DATA SECTION:
+ + + +

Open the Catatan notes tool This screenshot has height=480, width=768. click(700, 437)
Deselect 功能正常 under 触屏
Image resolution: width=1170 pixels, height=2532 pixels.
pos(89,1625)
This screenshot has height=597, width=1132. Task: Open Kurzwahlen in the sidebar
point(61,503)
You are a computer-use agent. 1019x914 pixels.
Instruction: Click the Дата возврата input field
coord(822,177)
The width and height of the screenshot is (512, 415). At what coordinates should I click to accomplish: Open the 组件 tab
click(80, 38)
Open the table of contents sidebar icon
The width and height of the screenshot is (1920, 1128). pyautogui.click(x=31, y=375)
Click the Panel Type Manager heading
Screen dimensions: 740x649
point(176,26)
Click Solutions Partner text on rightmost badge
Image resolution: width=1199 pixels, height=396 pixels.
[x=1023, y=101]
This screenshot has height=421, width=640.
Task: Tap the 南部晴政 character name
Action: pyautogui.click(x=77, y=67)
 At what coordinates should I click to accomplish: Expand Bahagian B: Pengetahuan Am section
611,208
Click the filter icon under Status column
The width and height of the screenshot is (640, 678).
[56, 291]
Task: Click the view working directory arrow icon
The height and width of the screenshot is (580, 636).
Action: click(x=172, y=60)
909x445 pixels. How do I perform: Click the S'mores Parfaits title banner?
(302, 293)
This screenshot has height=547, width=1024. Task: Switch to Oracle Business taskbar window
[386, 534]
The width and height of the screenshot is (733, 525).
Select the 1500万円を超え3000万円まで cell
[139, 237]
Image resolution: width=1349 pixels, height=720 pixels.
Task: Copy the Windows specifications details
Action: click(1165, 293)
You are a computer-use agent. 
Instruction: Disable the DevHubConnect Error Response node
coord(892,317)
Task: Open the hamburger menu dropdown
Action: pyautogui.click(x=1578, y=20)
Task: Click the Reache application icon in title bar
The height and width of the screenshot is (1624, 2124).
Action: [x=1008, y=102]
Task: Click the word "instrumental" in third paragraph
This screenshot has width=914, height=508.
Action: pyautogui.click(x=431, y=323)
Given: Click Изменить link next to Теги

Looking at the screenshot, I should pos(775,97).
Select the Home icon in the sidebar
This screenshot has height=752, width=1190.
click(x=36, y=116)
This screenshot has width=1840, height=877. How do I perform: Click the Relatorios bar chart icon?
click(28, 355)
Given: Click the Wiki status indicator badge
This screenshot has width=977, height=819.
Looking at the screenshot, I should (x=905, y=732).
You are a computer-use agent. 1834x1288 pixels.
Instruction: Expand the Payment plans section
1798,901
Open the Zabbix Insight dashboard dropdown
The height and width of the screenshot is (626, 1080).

+ + + +

DIRECTIVE: Could you lay out the lines of the items as a JSON list of strings, one string per line with blank lines left out, starting at the line that contains "At what coordinates should I click to accomplish: Expand" and ending at the last line of the items?

WRITTEN REPLY:
[
  " At what coordinates should I click to accomplish: Expand Bahagian B: Pengetahuan Am section",
  "611,208",
  "Click the filter icon under Status column",
  "The width and height of the screenshot is (640, 678).",
  "[56, 291]",
  "Task: Click the view working directory arrow icon",
  "The height and width of the screenshot is (580, 636).",
  "Action: click(x=172, y=60)",
  "909x445 pixels. How do I perform: Click the S'mores Parfaits title banner?",
  "(302, 293)",
  "This screenshot has height=547, width=1024. Task: Switch to Oracle Business taskbar window",
  "[386, 534]",
  "The width and height of the screenshot is (733, 525).",
  "Select the 1500万円を超え3000万円まで cell",
  "[139, 237]",
  "Image resolution: width=1349 pixels, height=720 pixels.",
  "Task: Copy the Windows specifications details",
  "Action: click(1165, 293)",
  "You are a computer-use agent. ",
  "Instruction: Disable the DevHubConnect Error Response node",
  "coord(892,317)",
  "Task: Open the hamburger menu dropdown",
  "Action: pyautogui.click(x=1578, y=20)",
  "Task: Click the Reache application icon in title bar",
  "The height and width of the screenshot is (1624, 2124).",
  "Action: [x=1008, y=102]",
  "Task: Click the word \"instrumental\" in third paragraph",
  "This screenshot has width=914, height=508.",
  "Action: pyautogui.click(x=431, y=323)",
  "Given: Click Изменить link next to Теги",
  "Looking at the screenshot, I should pos(775,97).",
  "Select the Home icon in the sidebar",
  "This screenshot has height=752, width=1190.",
  "click(x=36, y=116)",
  "This screenshot has width=1840, height=877. How do I perform: Click the Relatorios bar chart icon?",
  "click(28, 355)",
  "Given: Click the Wiki status indicator badge",
  "This screenshot has width=977, height=819.",
  "Looking at the screenshot, I should (x=905, y=732).",
  "You are a computer-use agent. 1834x1288 pixels.",
  "Instruction: Expand the Payment plans section",
  "1798,901",
  "Open the Zabbix Insight dashboard dropdown",
  "The height and width of the screenshot is (626, 1080)."
]